Ne sachant que faire face à cette situation, les lois internationales en vigueur ne permettant pas l ‘extradition de mineurs non-accompagnés, le capitaine Sobeihi a préféré les garder au centre et contacter le bureau libyen de l’Unicef, pour trouver une solution.
« Ce n’est pas de notre faute »
Fatma, l’aînée, affirme à « Dunes Voices » qu’elle « est venue avec ses frères et sœurs, Ibrahim, Idriss, Halima et Hassna des faubourgs de la ville tchadienne de Biltine, chef-lieu de Wadi Fera limitrophe du Soudan, suite à un long périple à travers les épineux sentiers du désert ». « Notre mère est morte durant le voyage et nous sommes sans nouvelles de notre père depuis son arrestation par la police un mois après notre arrivée à Benghazi » ajoute-elle.

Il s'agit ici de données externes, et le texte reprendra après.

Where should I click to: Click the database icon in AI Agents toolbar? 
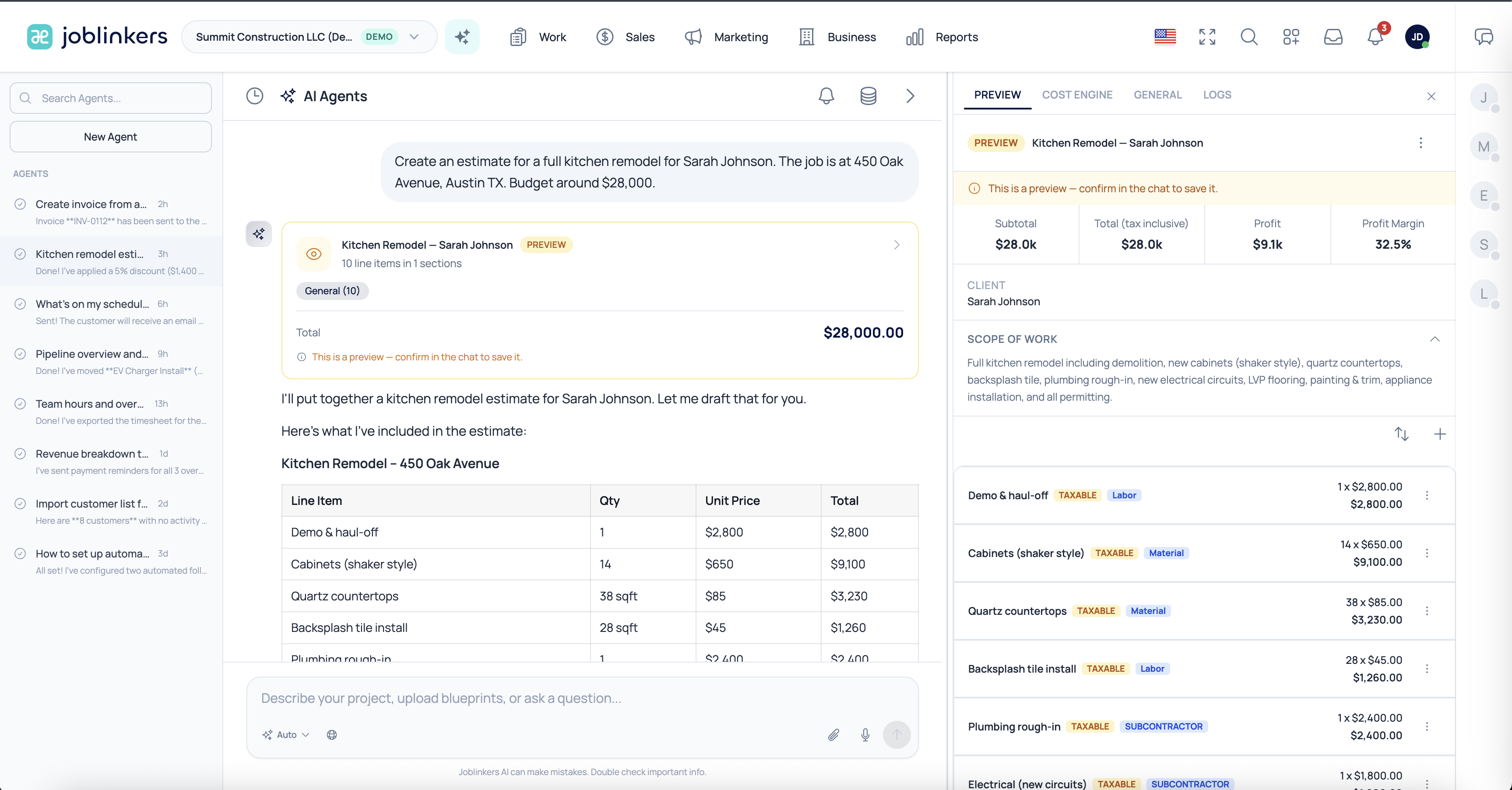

Fatma qui a refusé que « Dunes Voices » parle à ses frères et sœurs, affirme, en les gratifiant d’un regard triste : « Nous n’avons pas d’autre choix que de faire la manche pour subvenir à nos besoins… Nous avons besoin d’aide, alors ne soyez pas sévères envers nous ». Et d’ajouter : « Ma tante Zalia habite à Benghazi depuis des années… C’est pour cette raison que mes parents avaient choisi de venir ici, mais ma tante, qui est pauvre et qui a quatre enfants, ne peut pas nous prendre en charge… Alors elle nous permet juste de passer la nuit chez elle ».
La mendicité, un vrai phénomène
Le capitaine Sobeihi affirme avoir essayé de contacter cette tante, en vain. Il explique : « D’après notre expérience, il pourrait s’agir d’une femme appartenant à la même tribu… et généralement, elle refusera de prendre les enfants. Je dirai même qu’il est fort probable que ce soit elle qui les pousse à mendier pour son compte. La mendicité est devenue un véritable phénomène notamment devant les mosquées, depuis la relative accalmie à Benghazi. C’est pour cette raison que nous œuvrons toujours à confier les enfants à l’Unicef ».

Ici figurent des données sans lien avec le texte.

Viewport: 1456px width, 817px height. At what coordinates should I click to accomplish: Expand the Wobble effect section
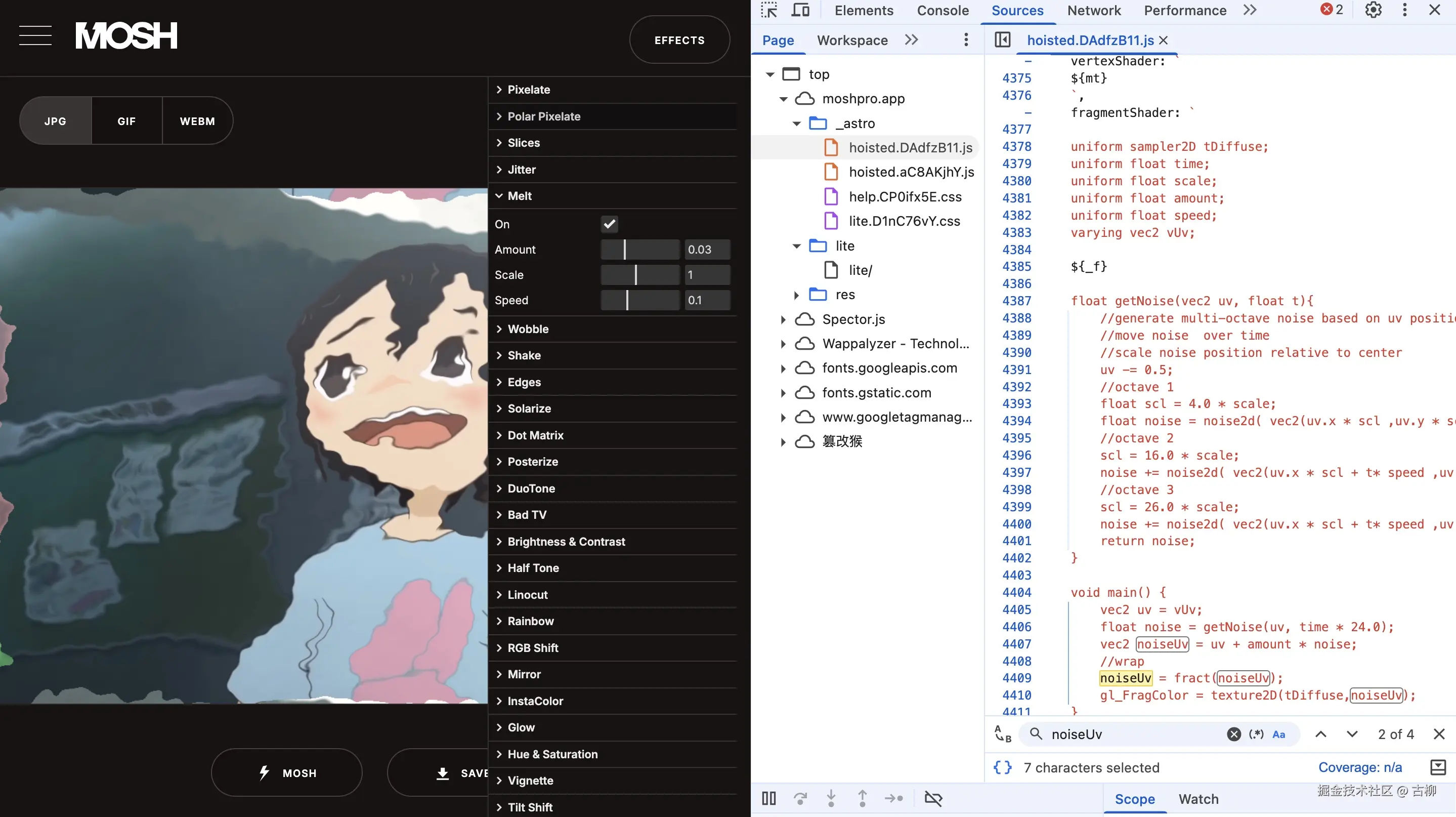[527, 329]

Concernant la légalité de l’arrestation de Fatma et de sa fratrie, alors qu’ils sont mineurs, Nasser Sobeihi affirme : « Les lois libyennes concernant l’immigration sont incomplètes et ne concordent pas avec les normes internationales en matière de protection des enfants. Nos lois n’incriminent pas l’emprisonnement des enfants, notamment quand il s‘agit d’immigrés clandestins ou de réfugiés » ajoutant que « la loi en Libye est très sévère à l’égard du phénomène de la mendicité même quand les mendiants sont des enfants. En fin de compte, le rôle du pouvoir exécutif est d’appliquer la loi même quand elle ne respecte pas les normes internationales ».

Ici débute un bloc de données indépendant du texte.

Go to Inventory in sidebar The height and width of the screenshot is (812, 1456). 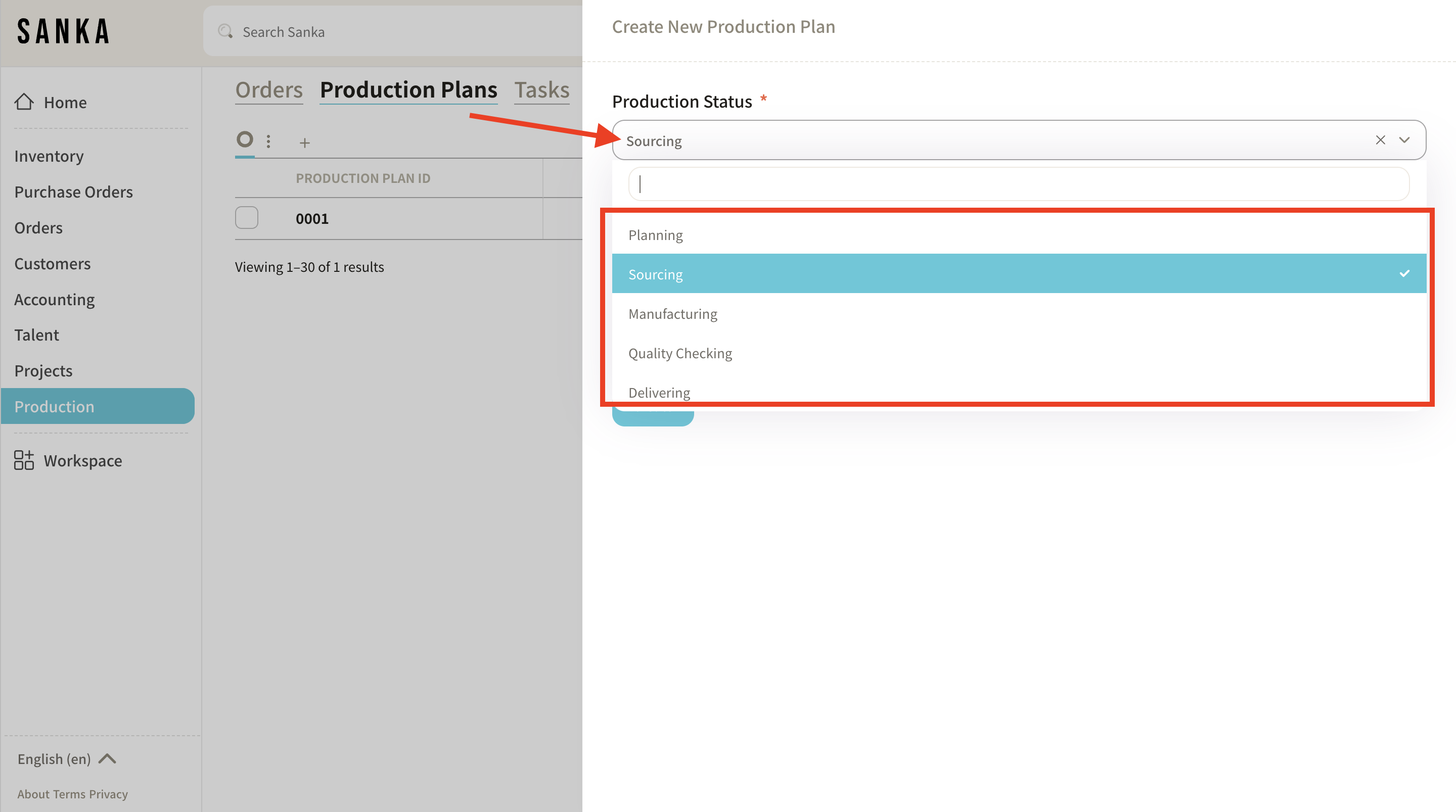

Abdelmenem Elhorr, expert en immigration clandestine, affirme pour sa part que nombre de juristes libyens ont fait des propositions pour remédier au problème de l’emprisonnement des migrants clandestins mineurs mais que toutes les initiatives ont échoué à cause de l’absence d’institutions en mesure de changer dispositif législatif et de l’aligner sur les normes internationales.